In my current project we are “adopting and adapting” a product from another region. One large module we needed to adopt was the file storage system for a user’s documents. This includes functionality like saving/deleting/copying/moving as you would assume. But when you dig in deeper there is creating new folders, restoring deleted files, renaming files, adding notes, and the list goes on.

Once the developers wired the whole module up there were a lot of questions around if that means the feature works. Being my usual cautious self I decided to list out the risks and in turn the testing options to verify this. I laid them out a bit like the three bears and as you might assume the business picked the medium route. The more intense route included needing data/user permissions to be clarified significantly more, and also included development work as it would have wrapped automation around the current behaviours. The smaller route was really just a gut check and may have caught the big things, but relied on end of lifecycle certification testing to catch anything more hidden. The middle route meant that I would dig into every nook and cranny we could identify, but that only a single user permission and a priority set of 3 document types. This clearly is not 100% coverage, but it seemed like the right call on cost/value for the team.

While the product owner had identified the features they could as user stories, I was not familiar with the original feature and wanted to dig in more. I decided to explore the original team’s site and see if there were any more features we should be testing. During this exploration, I created a mind map with Freemind. After a couple days I found that my perceived issues with the tool fell away and I all of a sudden felt like it sped up my work significantly. I could link externally to the user stories I was creating to track my work and I could also link internally within the map so that I did not duplicate nodes when it was the same toolbar on multiple pages.

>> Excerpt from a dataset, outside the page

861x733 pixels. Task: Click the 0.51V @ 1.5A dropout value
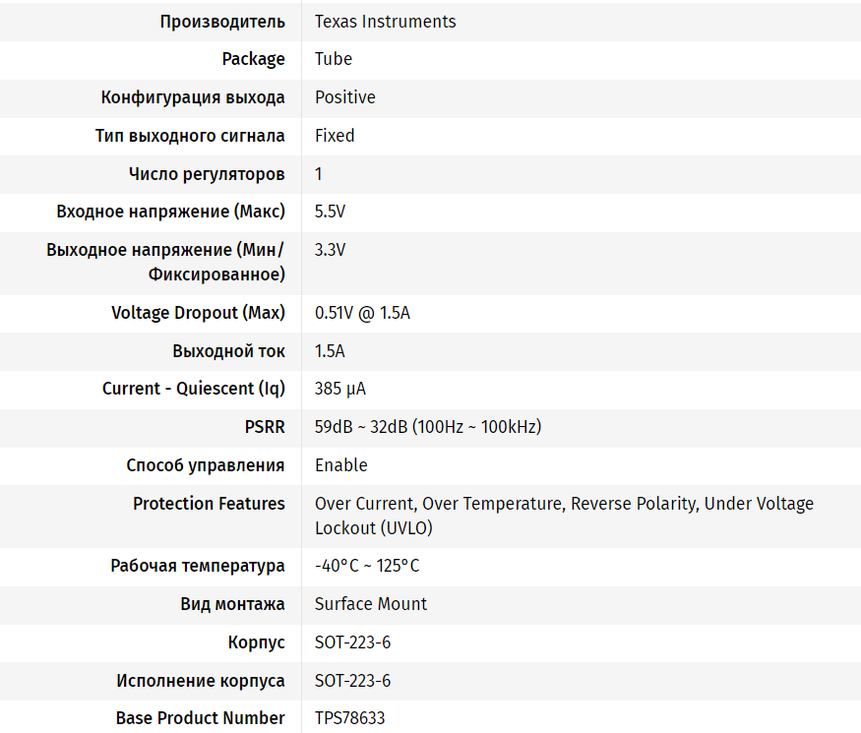tap(362, 313)
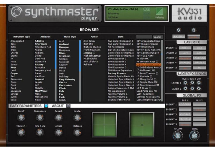
Task: Click the Layer 1 Bus 1 send knob
Action: click(185, 83)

In the end, I colour coded the mind map to indicate where the original product owner stories were covering, where some test cases we dug up from the other team covered, and where I identified additional work to be done. This set me up to have a really frank conversation with the business about the cost and time frames for the testing as well as visualise why even with the middle route of testing, there is significant risk given the size of the feature.

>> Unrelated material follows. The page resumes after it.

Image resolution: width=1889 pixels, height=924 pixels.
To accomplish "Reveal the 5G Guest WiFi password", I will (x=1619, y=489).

Mindmap to indicate test coverage for a folders feature in our application. Red indicates the areas totally uncovered (approx. 1/3 of the map).

Since then I have been creating smaller mindmaps for each feature as I test it. I use the mindmap to write down my targets for the testing and some different data cases I may need to create. I then identify any behaviours I notice along with screenshots and annotations of them so that we can review and decide which of them are defects in our adoption, global defects across products, or enhancements that could be applied globally.

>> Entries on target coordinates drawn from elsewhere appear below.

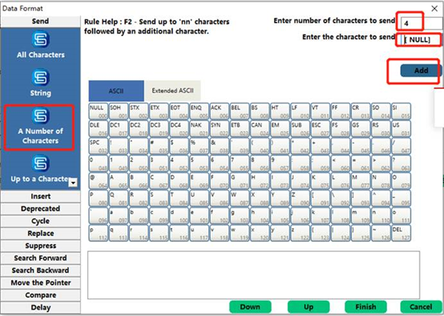Expand the Insert section
444x316 pixels.
pyautogui.click(x=41, y=196)
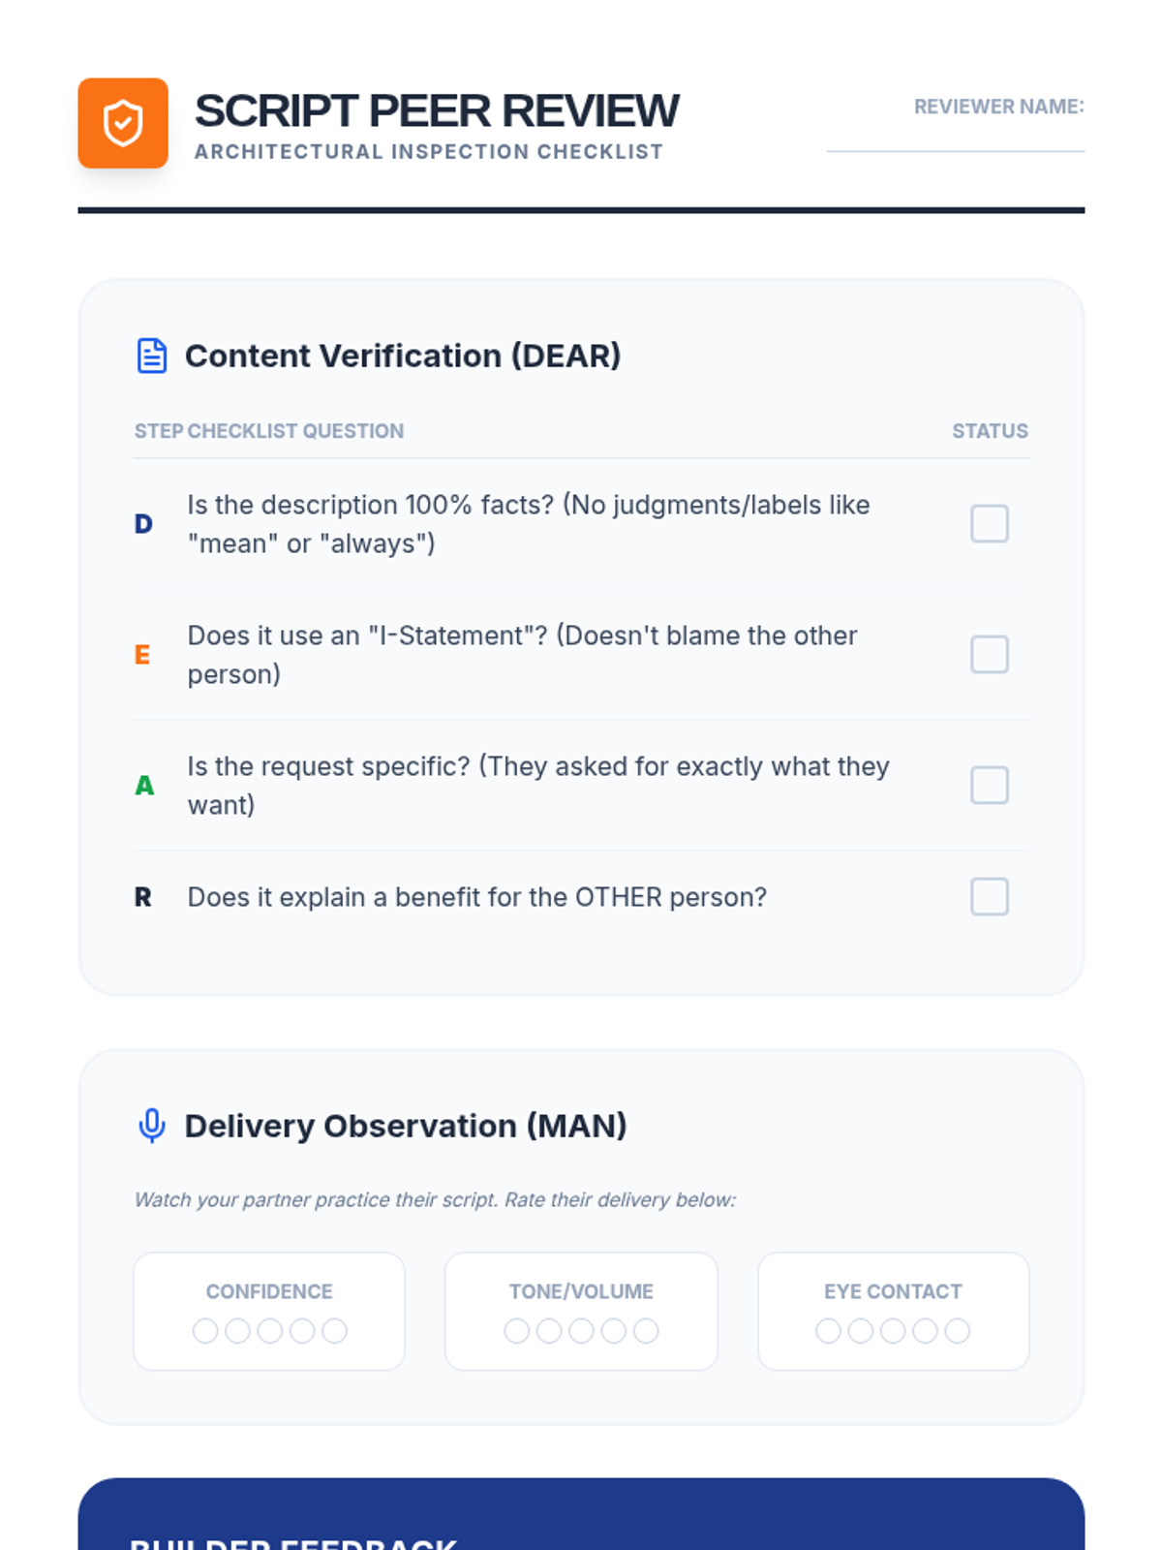The height and width of the screenshot is (1550, 1162).
Task: Click the orange shield logo icon
Action: pos(123,123)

This has proven to be an amazing way to showcase the testing effort and everyone has really loved having more of a discussion around testing instead of the historical way which included the business signing off test cases before they could be run. I am now actively looking for other ways to use mindmaps effectively and I am excited to next create a mindmap which describes my current responsibilities and activities so that as I onboard a new QA/Scrum Master it can drive our conversations.

#TW30DaysOfTesting – Day 24: Introducing friends

Today is about mixing groups of people who may not otherwise cross paths by keeping in mind that first statement around making testing communities, not tester communities. One very cool initiative being driven out of the ThoughtWorks office is HackBrexit. It was created out of the passion around the Brexit vote and was kicked off with a weekend hackathon and has since given birth to a biweekly evening event hosted in out London offices.

They have had amazing support and energy but continue to benefit from an array of skills not just development. Therefore, I am going to invite one of my friends who is a Technical Writer to the event on October 5th to see how she can get involved and as well!